Meridional asymmetries in large-scale atmospheric dynamical phenomena

One simple theoretical description of atmospheric eddies is edge waves in a homogeneous potential vorticity atmosphere, propagating along temperature gradients at either the surface or the tropopause (Eady edge waves). In this dissertation we have shown that the meridional asymmetry arising from the inclusion of meridional variation in the Coriolis parameter is a fundamental property of the higher-order dynamics of Eady edge waves. Our study suggests that this asymmetry may be relevant to structural characteristics of observed atmospheric transients, particularly short waves propagating along the extra-tropical dynamic tropopause.; We also studied how the presence of meridional vorticity gradient will affect the balanced dynamics of the non-linear turbulent motion for the large-scale inviscid flow.
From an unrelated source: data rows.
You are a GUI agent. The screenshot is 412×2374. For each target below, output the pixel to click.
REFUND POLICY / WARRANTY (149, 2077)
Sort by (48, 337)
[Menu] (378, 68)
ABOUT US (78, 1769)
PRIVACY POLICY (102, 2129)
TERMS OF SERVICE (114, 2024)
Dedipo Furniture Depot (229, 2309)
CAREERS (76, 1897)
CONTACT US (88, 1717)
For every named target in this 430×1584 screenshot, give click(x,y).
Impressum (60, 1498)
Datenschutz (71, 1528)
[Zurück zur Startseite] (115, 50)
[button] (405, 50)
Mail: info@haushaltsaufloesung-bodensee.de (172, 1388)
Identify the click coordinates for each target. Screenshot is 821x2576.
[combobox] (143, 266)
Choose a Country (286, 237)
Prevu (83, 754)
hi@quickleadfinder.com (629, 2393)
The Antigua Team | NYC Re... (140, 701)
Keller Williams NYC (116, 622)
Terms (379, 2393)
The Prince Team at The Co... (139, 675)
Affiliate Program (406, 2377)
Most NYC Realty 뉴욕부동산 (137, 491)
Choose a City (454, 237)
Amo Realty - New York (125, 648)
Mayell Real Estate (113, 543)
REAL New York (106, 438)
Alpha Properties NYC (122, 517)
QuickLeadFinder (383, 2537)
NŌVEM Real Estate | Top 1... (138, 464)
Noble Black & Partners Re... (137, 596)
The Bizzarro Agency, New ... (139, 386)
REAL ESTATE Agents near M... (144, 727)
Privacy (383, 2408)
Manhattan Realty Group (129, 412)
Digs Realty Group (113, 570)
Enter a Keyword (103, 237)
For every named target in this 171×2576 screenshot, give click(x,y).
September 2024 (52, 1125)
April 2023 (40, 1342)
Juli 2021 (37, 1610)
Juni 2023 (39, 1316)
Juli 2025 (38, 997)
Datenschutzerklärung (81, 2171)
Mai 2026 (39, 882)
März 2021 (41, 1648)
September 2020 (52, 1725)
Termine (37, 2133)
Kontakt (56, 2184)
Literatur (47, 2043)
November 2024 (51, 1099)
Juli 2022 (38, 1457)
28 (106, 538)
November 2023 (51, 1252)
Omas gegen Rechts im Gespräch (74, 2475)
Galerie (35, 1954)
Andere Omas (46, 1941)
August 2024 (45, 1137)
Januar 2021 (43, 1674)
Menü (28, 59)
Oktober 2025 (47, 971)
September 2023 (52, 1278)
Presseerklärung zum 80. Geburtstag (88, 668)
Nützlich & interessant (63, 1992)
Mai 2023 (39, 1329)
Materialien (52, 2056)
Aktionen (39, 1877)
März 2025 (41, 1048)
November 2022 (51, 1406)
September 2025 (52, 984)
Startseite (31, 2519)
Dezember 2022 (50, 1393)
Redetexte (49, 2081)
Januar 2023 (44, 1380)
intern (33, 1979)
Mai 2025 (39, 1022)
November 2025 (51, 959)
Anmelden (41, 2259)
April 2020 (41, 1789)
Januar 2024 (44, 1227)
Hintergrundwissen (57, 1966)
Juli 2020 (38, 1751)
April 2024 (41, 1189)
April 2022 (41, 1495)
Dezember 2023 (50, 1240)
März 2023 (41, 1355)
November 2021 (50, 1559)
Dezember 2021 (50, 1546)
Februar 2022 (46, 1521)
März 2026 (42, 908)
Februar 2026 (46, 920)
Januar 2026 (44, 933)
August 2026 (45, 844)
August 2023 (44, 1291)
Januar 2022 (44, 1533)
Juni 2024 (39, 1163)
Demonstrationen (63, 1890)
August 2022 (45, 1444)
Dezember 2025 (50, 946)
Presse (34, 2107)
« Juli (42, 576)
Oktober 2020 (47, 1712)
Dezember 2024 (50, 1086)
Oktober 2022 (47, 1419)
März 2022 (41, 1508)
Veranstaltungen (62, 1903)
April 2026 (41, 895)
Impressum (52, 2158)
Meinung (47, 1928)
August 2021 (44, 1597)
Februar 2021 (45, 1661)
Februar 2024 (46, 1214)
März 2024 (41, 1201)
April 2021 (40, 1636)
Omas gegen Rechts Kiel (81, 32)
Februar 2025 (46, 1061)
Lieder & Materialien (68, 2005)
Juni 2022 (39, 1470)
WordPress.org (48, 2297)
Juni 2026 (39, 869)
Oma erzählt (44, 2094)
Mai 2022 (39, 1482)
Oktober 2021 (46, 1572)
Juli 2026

A new numerical model including meridional vorticity gradient and higher order dynamics beyond quasi-geostrophic approximation is developed and applied for the freely evolving and forced turbulent motions.; Based on the direct numerical simulations we have shown that the role of geo-physical beta-effect is crucial to the process of transferring from the pure turbulence to waves. After passing through a state of propagating waves, the flow forms jet currents, that are almost stationary steady. The growing with time field anisotropy is exhibited.; In addition statistical and spectral properties of the fully evolved surface potential temperature are studied. Mean surface cooling is prominent in both free and forced turbulence. The minus third power law for the downscale enstrophy local rate cascade is calculated.